_TASK DESCRIPTION_
Reproduce the entries below exactly, but only from the line containing "You are a computer-use agent. 801x570 pixels." to the line containing "has height=477, width=649.", inclusive.

_Collection entries_
----

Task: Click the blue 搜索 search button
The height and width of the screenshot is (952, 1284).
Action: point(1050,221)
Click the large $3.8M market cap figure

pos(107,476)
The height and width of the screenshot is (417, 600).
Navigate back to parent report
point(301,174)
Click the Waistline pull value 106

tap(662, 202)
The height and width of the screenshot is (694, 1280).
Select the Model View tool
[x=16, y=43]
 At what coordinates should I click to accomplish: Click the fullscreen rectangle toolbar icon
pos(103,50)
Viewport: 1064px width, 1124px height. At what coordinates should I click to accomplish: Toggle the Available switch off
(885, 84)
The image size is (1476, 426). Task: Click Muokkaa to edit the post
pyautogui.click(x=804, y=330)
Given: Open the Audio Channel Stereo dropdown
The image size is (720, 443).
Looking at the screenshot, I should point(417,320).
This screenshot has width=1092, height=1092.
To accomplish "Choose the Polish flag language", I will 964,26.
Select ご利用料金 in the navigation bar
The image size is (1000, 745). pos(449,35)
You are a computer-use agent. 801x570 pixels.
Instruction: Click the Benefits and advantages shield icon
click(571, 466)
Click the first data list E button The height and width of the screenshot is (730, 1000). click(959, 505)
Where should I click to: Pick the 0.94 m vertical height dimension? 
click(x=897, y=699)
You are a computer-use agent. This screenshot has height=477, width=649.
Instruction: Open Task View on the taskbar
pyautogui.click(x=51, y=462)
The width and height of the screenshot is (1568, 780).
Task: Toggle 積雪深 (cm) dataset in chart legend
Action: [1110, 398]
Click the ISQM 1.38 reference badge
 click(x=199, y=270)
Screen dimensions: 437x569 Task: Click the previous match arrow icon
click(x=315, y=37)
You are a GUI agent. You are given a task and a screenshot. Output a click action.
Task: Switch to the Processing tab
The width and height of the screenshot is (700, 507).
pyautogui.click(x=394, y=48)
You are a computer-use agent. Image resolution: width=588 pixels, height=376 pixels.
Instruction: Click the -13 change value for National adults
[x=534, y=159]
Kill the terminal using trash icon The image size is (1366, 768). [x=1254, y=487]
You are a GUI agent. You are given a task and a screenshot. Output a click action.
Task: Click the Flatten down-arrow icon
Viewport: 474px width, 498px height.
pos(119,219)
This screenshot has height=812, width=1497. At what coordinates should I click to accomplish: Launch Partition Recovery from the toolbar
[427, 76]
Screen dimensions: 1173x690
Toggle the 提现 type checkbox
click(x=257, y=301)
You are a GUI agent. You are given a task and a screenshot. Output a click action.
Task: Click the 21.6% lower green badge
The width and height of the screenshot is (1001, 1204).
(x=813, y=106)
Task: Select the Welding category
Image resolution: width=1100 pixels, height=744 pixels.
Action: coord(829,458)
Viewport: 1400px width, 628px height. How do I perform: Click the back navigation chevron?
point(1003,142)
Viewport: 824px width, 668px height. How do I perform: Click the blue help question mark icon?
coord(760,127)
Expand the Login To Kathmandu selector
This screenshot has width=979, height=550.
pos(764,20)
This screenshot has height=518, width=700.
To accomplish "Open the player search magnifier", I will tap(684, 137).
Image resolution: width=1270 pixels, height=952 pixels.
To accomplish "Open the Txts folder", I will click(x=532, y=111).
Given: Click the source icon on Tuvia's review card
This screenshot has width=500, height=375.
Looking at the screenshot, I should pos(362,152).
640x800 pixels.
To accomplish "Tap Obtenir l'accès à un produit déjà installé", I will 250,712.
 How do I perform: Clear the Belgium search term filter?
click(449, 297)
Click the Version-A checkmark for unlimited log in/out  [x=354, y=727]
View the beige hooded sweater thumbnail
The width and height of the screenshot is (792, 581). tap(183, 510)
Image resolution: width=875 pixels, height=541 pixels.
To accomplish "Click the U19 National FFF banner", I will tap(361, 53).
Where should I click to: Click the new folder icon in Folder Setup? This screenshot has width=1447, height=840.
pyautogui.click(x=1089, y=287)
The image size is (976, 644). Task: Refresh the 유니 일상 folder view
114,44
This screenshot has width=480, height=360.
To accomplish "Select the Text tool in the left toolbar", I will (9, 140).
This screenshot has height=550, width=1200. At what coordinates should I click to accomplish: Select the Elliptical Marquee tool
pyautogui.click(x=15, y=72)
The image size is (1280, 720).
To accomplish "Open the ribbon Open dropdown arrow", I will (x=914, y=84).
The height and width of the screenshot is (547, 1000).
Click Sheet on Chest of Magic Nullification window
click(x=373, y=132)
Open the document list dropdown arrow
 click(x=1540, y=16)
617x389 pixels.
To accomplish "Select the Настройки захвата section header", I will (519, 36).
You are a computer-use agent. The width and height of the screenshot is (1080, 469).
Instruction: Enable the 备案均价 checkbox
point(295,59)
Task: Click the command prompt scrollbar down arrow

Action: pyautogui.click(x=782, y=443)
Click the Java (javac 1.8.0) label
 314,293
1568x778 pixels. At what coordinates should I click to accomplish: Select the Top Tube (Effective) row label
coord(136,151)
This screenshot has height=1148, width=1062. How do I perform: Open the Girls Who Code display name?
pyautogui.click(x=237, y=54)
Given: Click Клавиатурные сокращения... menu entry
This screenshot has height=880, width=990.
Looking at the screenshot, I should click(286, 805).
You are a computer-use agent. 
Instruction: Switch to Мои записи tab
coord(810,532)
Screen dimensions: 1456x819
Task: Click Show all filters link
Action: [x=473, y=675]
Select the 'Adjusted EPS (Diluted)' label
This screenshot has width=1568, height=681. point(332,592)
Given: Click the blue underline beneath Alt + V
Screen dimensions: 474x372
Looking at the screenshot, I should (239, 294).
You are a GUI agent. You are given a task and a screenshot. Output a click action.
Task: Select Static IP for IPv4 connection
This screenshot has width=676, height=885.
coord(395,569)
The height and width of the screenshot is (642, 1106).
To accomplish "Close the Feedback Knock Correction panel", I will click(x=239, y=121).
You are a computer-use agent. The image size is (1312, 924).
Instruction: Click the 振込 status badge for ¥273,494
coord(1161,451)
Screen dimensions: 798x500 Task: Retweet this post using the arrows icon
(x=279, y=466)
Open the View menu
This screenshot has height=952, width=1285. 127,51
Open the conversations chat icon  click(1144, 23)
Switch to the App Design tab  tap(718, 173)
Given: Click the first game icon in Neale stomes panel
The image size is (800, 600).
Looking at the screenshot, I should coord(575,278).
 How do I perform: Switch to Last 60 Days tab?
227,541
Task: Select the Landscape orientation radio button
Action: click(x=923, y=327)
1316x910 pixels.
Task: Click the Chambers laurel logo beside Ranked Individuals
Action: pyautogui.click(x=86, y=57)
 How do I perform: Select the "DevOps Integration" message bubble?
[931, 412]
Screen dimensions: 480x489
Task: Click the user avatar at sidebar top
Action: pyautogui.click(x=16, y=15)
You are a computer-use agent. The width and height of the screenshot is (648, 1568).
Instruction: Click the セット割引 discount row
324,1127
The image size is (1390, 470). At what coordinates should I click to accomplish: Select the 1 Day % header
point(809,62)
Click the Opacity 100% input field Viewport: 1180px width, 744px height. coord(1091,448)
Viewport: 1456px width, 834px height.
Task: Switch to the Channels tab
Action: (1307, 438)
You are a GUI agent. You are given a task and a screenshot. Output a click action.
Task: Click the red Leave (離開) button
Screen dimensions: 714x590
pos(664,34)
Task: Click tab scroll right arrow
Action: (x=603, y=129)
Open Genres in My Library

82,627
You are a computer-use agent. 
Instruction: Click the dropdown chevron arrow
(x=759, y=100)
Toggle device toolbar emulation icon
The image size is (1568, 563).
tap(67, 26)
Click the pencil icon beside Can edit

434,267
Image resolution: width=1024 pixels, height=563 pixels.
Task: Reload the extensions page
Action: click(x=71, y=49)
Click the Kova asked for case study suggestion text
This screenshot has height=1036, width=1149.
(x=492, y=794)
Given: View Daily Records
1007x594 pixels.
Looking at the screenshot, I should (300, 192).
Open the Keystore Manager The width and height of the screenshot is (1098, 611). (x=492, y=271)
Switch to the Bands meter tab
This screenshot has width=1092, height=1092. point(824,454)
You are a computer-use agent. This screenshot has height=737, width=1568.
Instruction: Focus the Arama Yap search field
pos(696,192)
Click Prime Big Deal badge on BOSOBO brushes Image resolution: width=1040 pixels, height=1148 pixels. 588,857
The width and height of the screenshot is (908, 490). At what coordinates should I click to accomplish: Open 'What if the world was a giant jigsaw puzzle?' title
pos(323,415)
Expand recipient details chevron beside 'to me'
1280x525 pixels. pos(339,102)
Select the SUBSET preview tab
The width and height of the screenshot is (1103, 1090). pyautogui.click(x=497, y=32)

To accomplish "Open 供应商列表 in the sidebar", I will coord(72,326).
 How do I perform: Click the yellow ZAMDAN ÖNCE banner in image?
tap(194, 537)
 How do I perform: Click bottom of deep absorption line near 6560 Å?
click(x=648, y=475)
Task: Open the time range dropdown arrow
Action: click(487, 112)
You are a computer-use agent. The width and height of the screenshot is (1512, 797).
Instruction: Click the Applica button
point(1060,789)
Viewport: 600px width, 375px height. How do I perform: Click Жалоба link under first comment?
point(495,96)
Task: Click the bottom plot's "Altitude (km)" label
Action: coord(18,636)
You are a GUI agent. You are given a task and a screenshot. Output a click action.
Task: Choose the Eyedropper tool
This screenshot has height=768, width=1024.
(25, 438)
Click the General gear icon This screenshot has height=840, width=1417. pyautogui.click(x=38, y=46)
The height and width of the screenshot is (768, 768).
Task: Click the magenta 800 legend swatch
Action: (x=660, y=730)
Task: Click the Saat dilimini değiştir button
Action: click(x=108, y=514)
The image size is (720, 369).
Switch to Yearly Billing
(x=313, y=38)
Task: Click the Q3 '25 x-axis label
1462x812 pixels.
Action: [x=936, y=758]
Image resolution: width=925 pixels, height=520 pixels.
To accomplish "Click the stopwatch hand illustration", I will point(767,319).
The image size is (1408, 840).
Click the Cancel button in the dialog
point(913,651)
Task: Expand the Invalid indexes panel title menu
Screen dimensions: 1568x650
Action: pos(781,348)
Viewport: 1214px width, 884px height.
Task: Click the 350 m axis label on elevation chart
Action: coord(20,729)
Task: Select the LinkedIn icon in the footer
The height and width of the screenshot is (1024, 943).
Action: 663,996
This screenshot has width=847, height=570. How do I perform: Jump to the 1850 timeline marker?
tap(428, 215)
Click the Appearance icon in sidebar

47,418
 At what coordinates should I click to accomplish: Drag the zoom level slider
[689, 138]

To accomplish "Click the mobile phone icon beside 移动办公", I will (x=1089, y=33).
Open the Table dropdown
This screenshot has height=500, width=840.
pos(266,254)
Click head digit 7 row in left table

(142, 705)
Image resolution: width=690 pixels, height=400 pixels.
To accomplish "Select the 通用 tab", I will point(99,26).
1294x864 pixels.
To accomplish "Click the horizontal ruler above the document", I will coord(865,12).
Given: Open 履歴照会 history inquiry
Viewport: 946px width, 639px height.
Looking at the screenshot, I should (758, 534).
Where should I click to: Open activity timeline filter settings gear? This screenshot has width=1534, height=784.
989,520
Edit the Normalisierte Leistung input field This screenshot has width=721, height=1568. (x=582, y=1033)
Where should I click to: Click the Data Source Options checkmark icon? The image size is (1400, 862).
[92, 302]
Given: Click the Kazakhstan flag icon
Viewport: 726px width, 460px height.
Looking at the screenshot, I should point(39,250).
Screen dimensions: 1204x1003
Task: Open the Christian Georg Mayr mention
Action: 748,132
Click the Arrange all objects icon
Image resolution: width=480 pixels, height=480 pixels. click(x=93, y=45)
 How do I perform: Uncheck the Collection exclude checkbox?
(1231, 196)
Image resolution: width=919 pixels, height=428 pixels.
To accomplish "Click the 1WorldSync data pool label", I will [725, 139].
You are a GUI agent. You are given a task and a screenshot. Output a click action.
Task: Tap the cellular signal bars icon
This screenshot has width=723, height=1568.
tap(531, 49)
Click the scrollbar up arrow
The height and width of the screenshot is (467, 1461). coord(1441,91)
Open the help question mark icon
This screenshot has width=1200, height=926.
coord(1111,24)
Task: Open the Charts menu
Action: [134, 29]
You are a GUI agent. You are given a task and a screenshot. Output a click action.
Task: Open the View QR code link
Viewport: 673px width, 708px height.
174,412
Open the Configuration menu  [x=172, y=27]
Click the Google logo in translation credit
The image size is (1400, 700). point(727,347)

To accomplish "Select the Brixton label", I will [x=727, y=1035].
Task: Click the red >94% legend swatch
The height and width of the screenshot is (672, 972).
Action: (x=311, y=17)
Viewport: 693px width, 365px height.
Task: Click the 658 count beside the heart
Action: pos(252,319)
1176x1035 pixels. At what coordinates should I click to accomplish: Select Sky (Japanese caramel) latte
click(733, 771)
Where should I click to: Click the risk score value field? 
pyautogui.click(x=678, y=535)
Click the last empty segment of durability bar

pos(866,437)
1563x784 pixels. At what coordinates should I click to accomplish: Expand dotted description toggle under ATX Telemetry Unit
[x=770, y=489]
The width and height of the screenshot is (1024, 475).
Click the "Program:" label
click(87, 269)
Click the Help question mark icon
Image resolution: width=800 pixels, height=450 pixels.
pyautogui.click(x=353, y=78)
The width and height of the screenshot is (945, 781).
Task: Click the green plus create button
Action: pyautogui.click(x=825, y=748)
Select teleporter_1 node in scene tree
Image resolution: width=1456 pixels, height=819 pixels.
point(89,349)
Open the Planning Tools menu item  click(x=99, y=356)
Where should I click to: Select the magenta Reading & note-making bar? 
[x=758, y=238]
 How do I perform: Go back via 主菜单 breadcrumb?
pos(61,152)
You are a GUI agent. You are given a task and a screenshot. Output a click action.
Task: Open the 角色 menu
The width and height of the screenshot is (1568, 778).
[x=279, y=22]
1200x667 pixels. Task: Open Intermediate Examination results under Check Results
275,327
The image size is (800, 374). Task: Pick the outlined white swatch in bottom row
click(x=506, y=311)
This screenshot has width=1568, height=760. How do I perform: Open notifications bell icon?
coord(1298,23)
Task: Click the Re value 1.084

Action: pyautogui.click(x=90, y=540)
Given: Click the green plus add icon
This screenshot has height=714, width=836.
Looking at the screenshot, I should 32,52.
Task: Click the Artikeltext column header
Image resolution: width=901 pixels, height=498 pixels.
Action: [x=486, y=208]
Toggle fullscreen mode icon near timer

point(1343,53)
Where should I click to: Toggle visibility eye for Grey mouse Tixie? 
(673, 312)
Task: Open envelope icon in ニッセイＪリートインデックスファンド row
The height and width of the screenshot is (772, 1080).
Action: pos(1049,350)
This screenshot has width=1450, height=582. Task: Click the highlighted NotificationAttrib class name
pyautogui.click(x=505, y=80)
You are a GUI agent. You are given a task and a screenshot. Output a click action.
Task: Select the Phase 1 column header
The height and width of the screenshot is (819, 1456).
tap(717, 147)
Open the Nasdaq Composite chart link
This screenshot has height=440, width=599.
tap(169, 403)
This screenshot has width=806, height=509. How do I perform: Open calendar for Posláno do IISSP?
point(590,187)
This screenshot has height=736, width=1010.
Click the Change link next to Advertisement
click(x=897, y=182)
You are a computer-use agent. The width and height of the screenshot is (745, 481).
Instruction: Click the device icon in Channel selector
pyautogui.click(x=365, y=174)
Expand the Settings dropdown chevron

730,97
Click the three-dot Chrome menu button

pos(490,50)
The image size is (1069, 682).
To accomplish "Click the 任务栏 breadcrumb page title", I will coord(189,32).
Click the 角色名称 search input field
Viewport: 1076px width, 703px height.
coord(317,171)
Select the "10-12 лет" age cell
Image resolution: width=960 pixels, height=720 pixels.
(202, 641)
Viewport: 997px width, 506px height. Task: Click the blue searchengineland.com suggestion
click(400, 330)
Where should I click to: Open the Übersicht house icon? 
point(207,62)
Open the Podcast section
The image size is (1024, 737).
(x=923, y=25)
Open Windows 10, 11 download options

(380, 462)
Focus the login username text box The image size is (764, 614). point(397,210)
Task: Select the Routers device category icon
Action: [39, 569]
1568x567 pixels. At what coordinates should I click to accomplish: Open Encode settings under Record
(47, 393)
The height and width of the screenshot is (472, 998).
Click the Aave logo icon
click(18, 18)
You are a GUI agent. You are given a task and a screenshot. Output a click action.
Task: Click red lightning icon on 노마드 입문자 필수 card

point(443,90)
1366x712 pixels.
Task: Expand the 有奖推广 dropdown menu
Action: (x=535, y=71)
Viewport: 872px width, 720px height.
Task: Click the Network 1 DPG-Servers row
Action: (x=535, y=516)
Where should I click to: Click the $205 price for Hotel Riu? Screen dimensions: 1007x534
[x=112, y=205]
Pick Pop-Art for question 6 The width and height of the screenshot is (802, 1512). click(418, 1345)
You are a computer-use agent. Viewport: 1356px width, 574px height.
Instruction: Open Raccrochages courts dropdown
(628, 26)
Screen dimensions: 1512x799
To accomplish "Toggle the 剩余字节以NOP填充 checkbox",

----

_EXERCISE RESULT_
You are a computer-use agent. 801x570 pixels.
Instruction: Click the Benefits and advantages shield icon
click(571, 466)
Click the first data list E button The height and width of the screenshot is (730, 1000). click(959, 505)
Where should I click to: Pick the 0.94 m vertical height dimension? 
click(x=897, y=699)
You are a computer-use agent. This screenshot has height=477, width=649.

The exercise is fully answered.